Predictive Global Models of Cruzain Inhibitors with Large Chemical Coverage
datasetposted on 2021-03-05, 23:14 authored by Jose Guadalupe Rosas-Jimenez, Marco A. Garcia-Revilla, Abraham Madariaga-Mazon, Karina Martinez-Mayorga
Chagas disease affects 8–11 million people worldwide, most of them living in Latin America. Moreover, migratory phenomena have spread the infection beyond endemic areas. Efforts for the development of new pharmacological therapies are paramount as the pharmacological profile of the two marketed drugs currently available, nifurtimox and benznidazole, needs to be improved. Cruzain, a parasitic cysteine protease, is one of the most attractive biological targets due to its roles in parasite survival and immune evasion. In this work, we compiled and curated a database of diverse cruzain inhibitors previously reported in the literature. From this data set, quantitative structure–activity relationship (QSAR) models for the prediction of their pIC50 values were generated using k-nearest neighbors and random forest algorithms. Local and global models were calculated and compared.

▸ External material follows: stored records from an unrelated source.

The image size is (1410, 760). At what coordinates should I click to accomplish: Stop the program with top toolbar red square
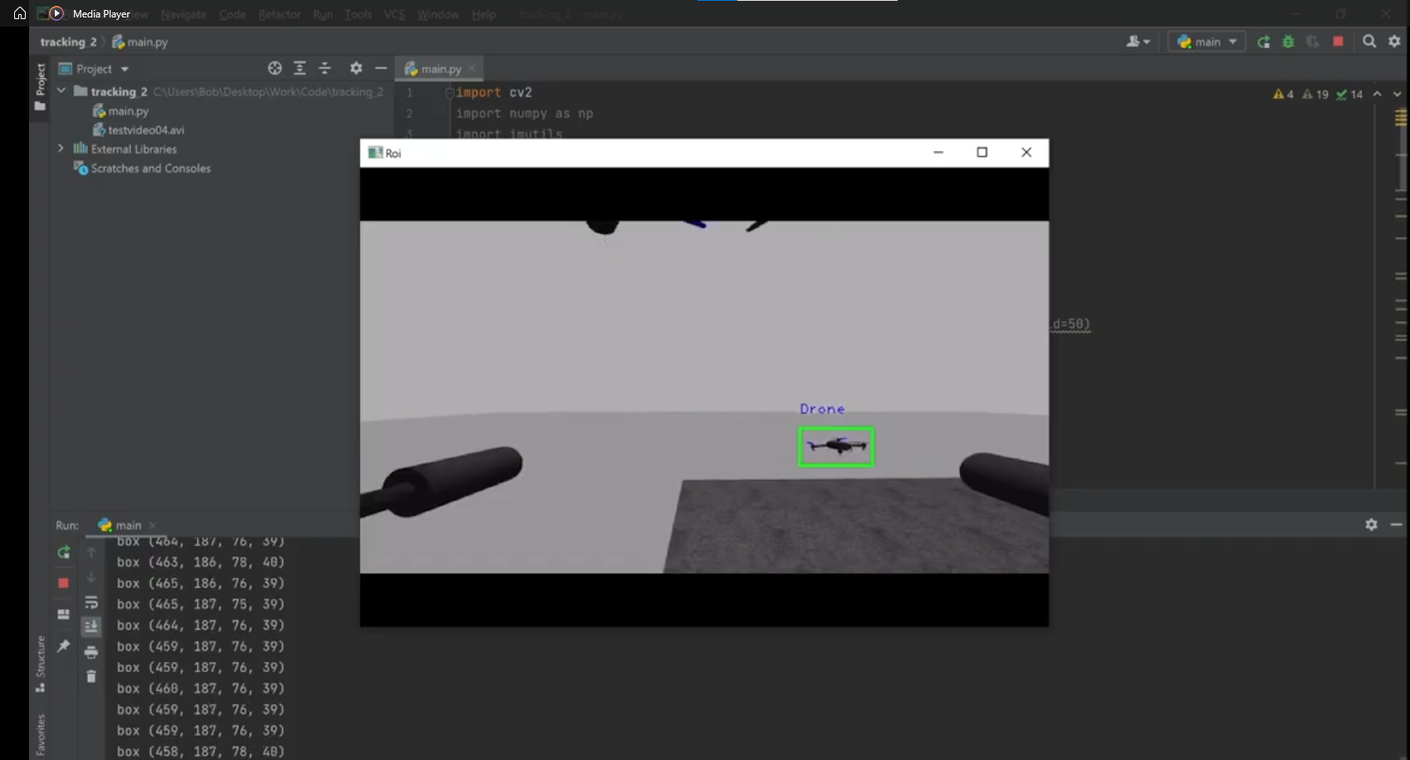(1338, 42)
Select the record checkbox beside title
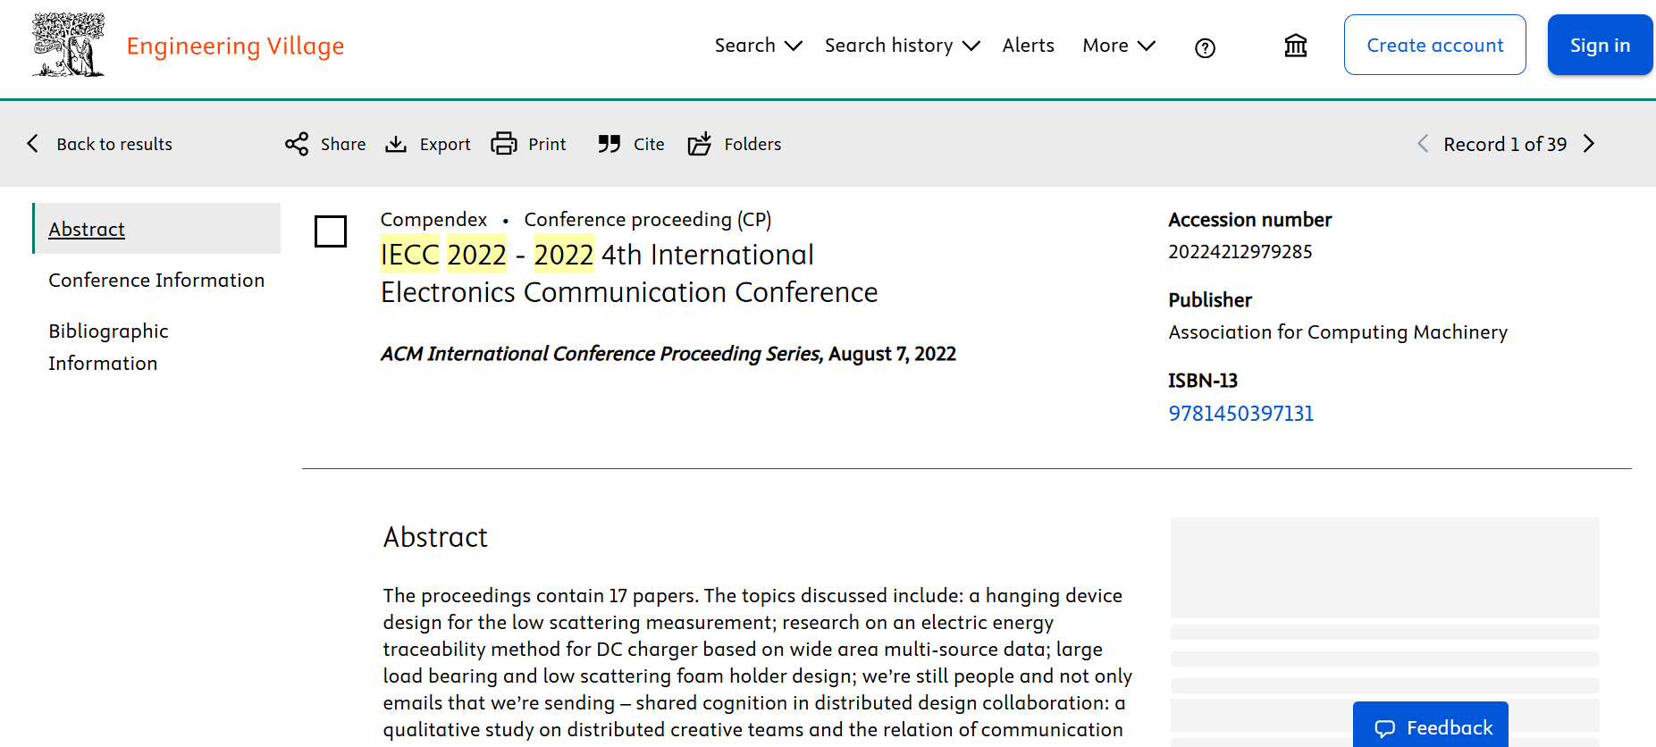The height and width of the screenshot is (747, 1656). pyautogui.click(x=331, y=231)
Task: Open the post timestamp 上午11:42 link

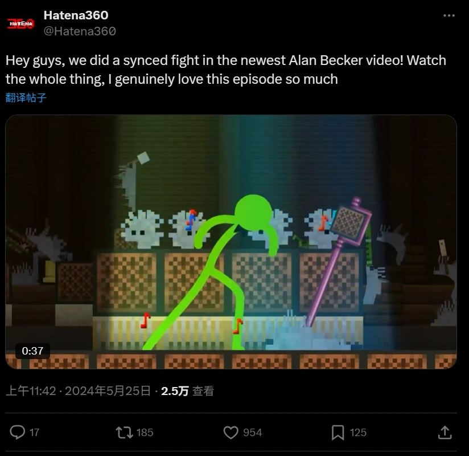Action: [x=31, y=391]
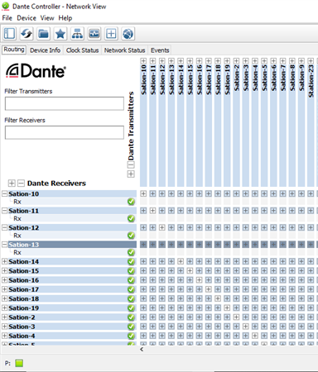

The statistical parameters for internal and external validation indicate a significant predictability, with qloo2 values around 0.66 and 0.61 and external R2 coefficients of 0.725 and 0.766. The applicability domain is quantitatively defined, according to QSAR good practices, using the leverage and similarity methods. The models described in this work are readily available in a Python script for the discovery of novel cruzain inhibitors.